Your assignment ->
When a line of the material has the word "computer" in it, copy that line.

☆ ☆ ☆ ☆

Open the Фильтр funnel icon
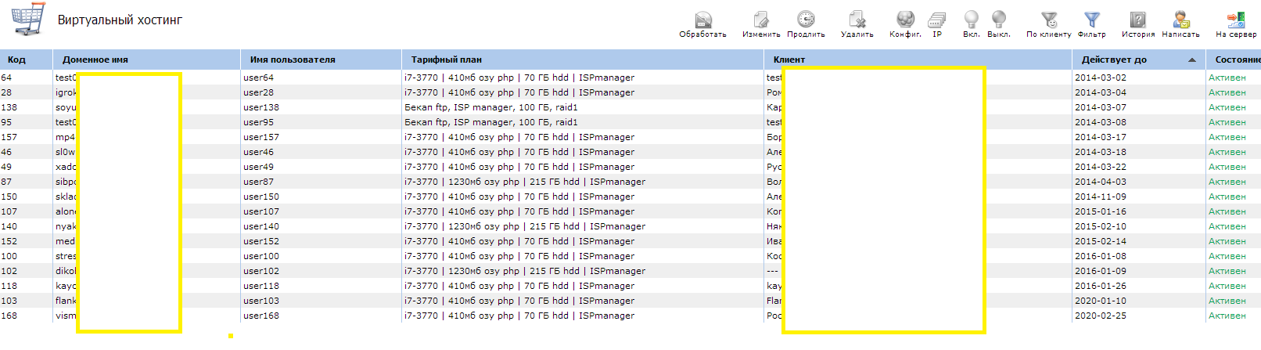 tap(1091, 21)
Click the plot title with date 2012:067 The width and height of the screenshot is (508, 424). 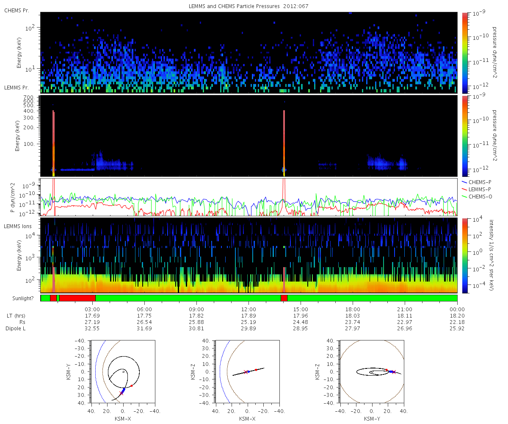[248, 6]
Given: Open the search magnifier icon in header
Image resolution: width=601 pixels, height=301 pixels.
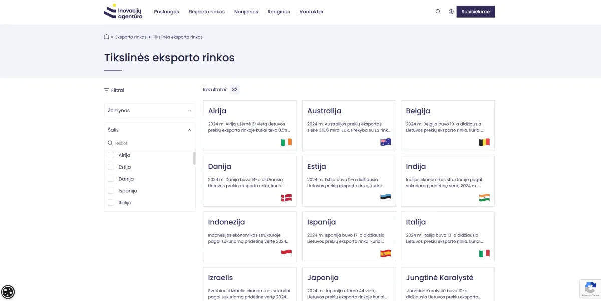Looking at the screenshot, I should coord(438,12).
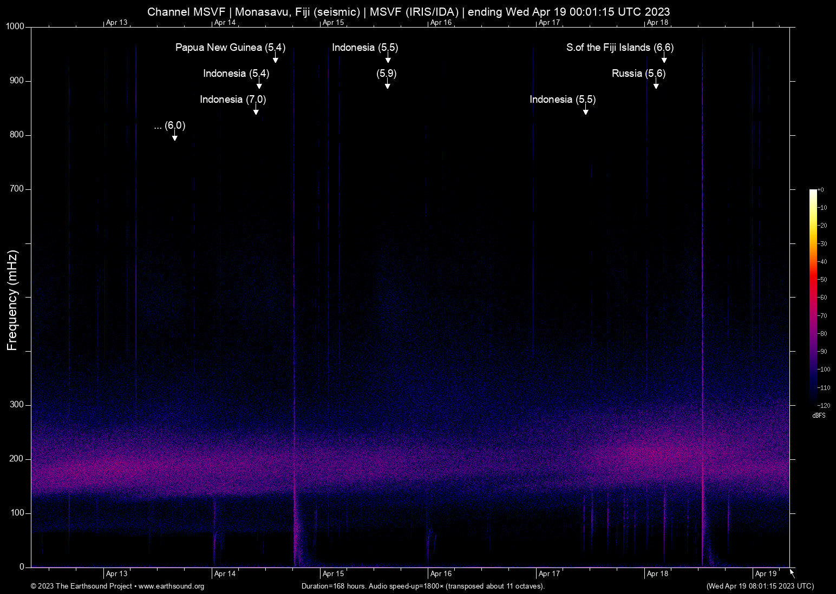836x594 pixels.
Task: Click the mouse pointer icon beside Apr 19
Action: (792, 573)
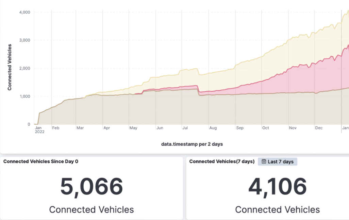Click the Connected Vehicles caption under 5,066

(91, 209)
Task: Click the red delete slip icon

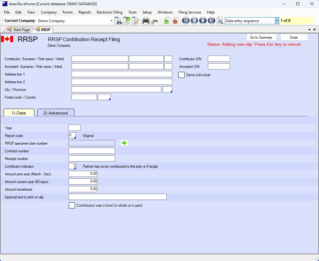Action: click(x=175, y=21)
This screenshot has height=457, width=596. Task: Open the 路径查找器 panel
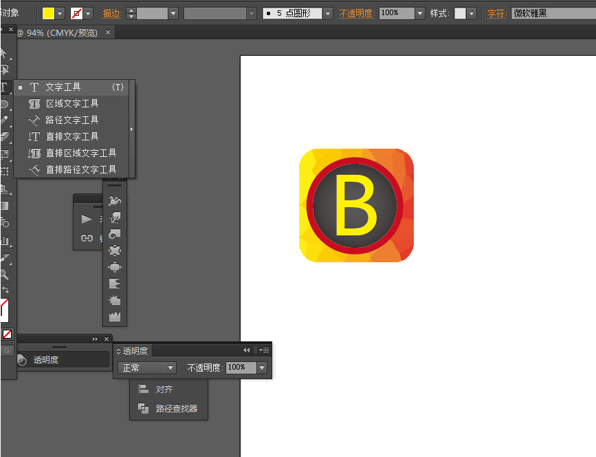176,408
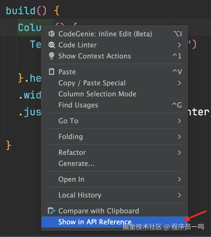
Task: Click the Show Context Actions lightbulb icon
Action: pos(52,56)
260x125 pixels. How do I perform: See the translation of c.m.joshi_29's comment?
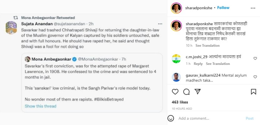pos(218,64)
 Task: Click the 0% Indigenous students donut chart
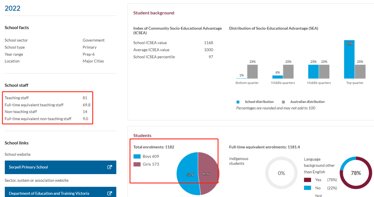tap(281, 173)
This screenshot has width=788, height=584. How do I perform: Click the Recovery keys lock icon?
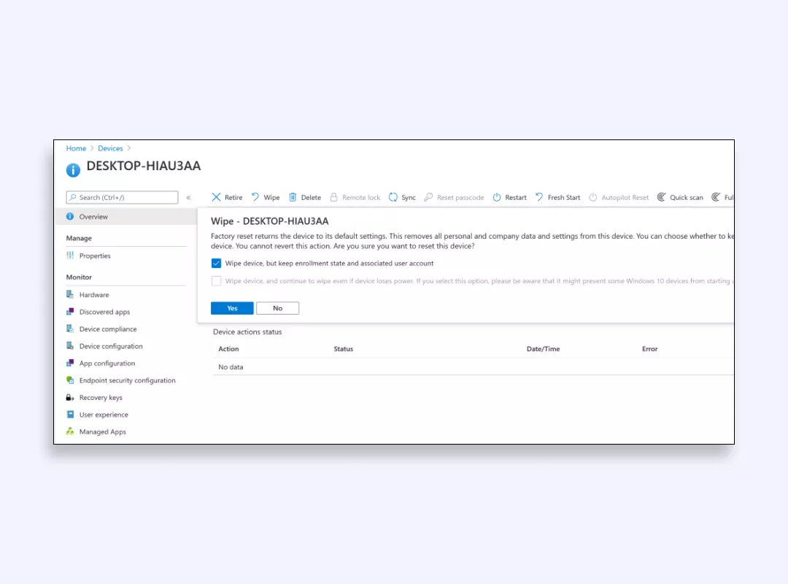(69, 397)
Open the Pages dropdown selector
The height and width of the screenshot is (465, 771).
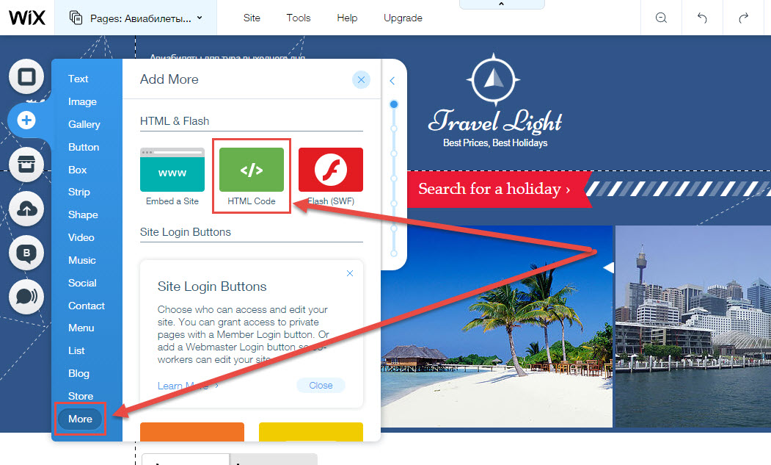tap(136, 18)
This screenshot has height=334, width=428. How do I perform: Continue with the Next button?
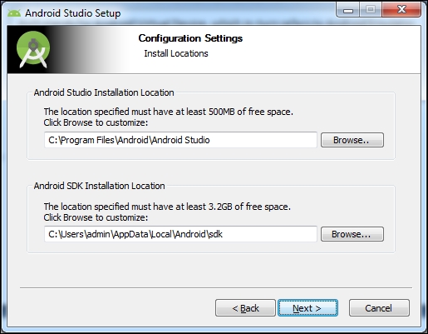pyautogui.click(x=307, y=308)
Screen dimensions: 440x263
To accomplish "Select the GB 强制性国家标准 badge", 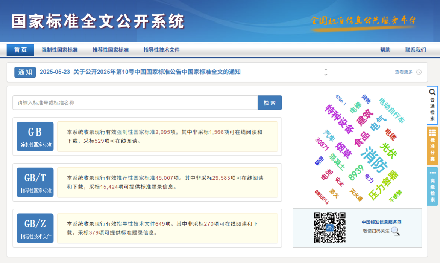I will click(x=35, y=136).
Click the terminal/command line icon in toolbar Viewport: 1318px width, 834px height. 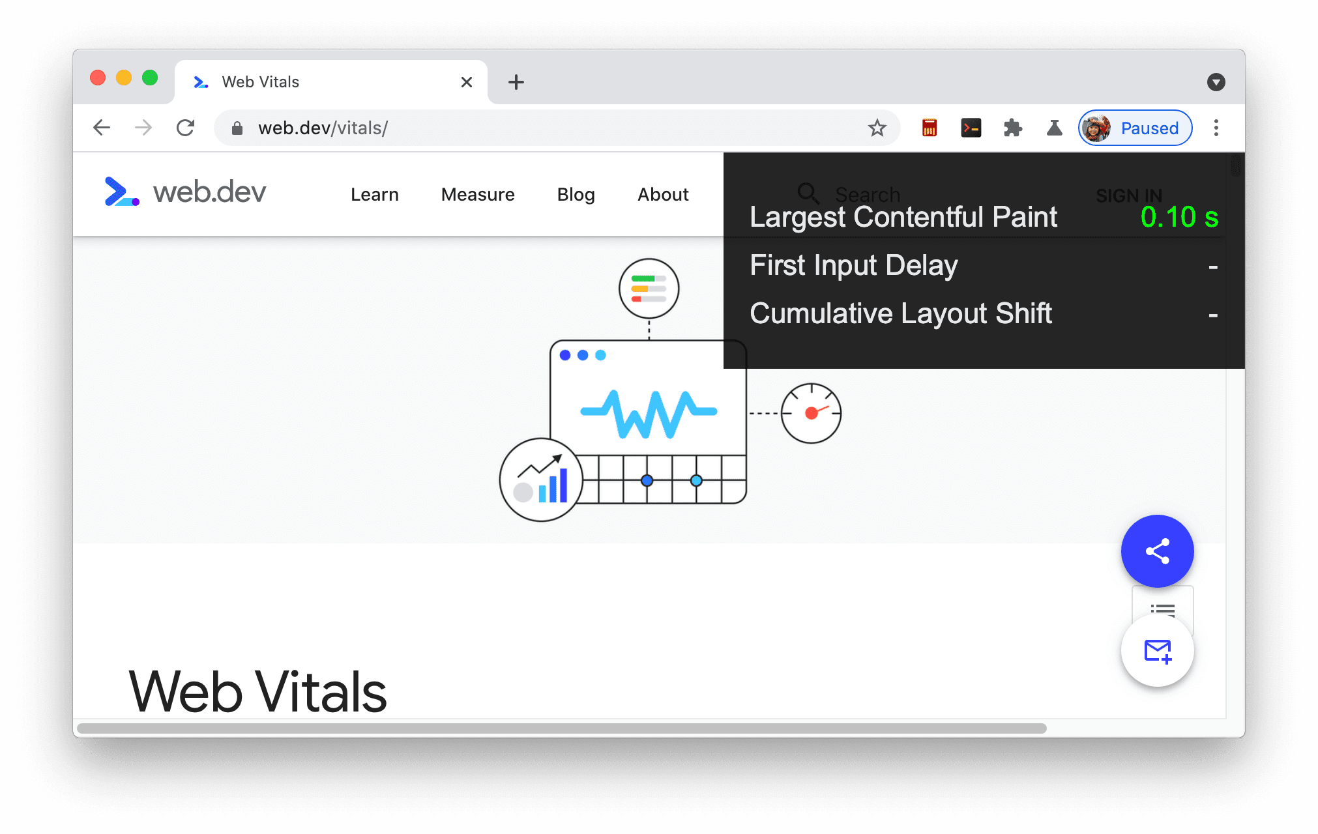(970, 128)
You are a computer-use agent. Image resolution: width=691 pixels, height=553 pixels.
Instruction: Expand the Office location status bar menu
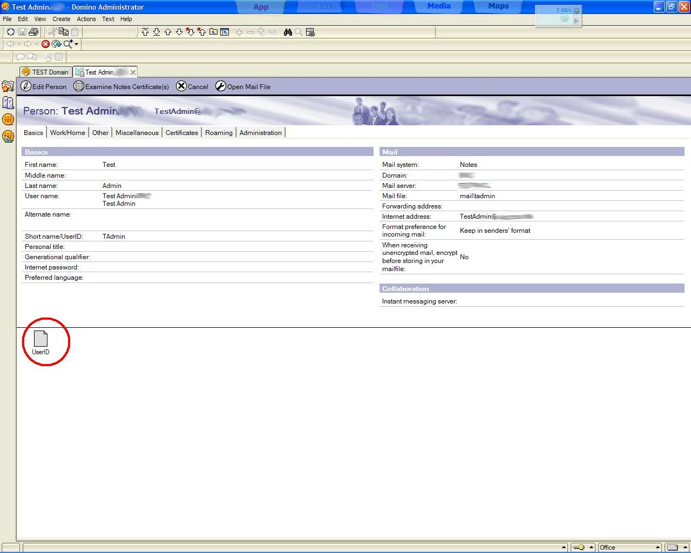(658, 547)
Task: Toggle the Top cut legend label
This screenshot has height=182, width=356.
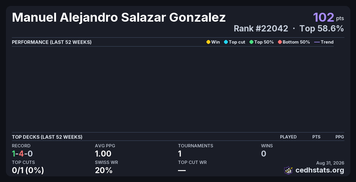Action: 237,42

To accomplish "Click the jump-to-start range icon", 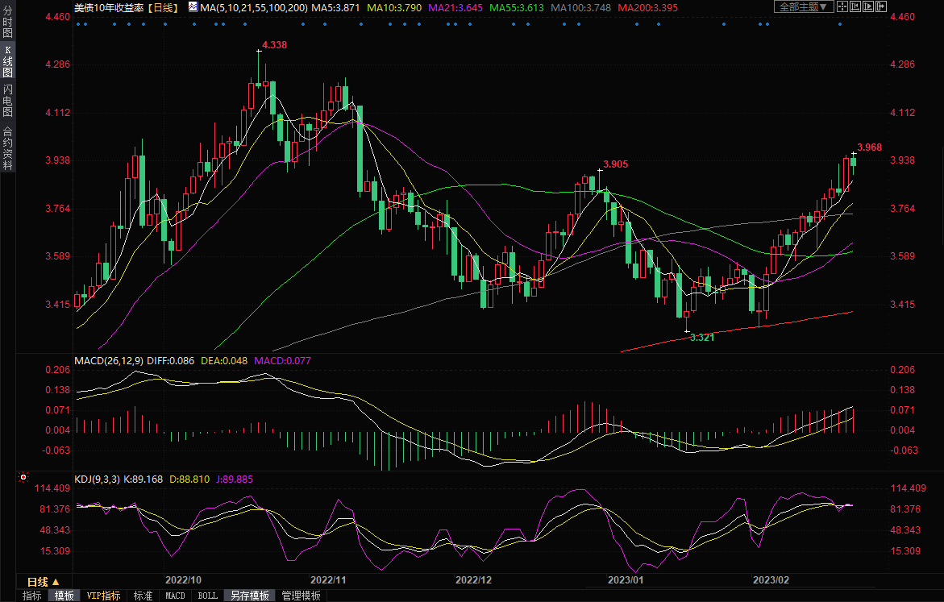I will click(x=856, y=6).
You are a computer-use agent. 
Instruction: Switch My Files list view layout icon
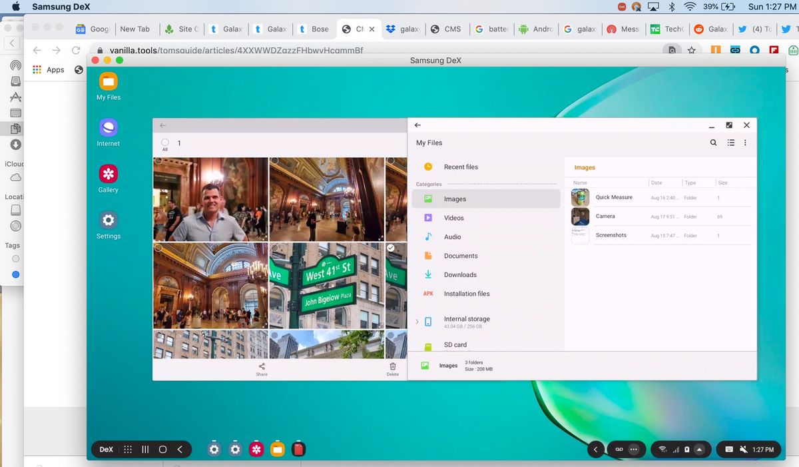tap(730, 143)
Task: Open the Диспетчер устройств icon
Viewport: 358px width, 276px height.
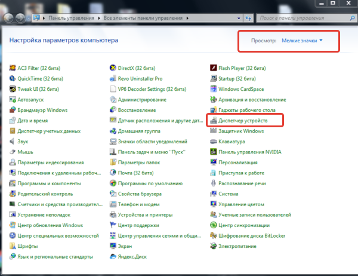Action: (214, 120)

☆ ☆ ☆ ☆

Your solution ->
You are a computer-use agent. Image resolution: width=691 pixels, height=553 pixels.
You are a computer-use agent. 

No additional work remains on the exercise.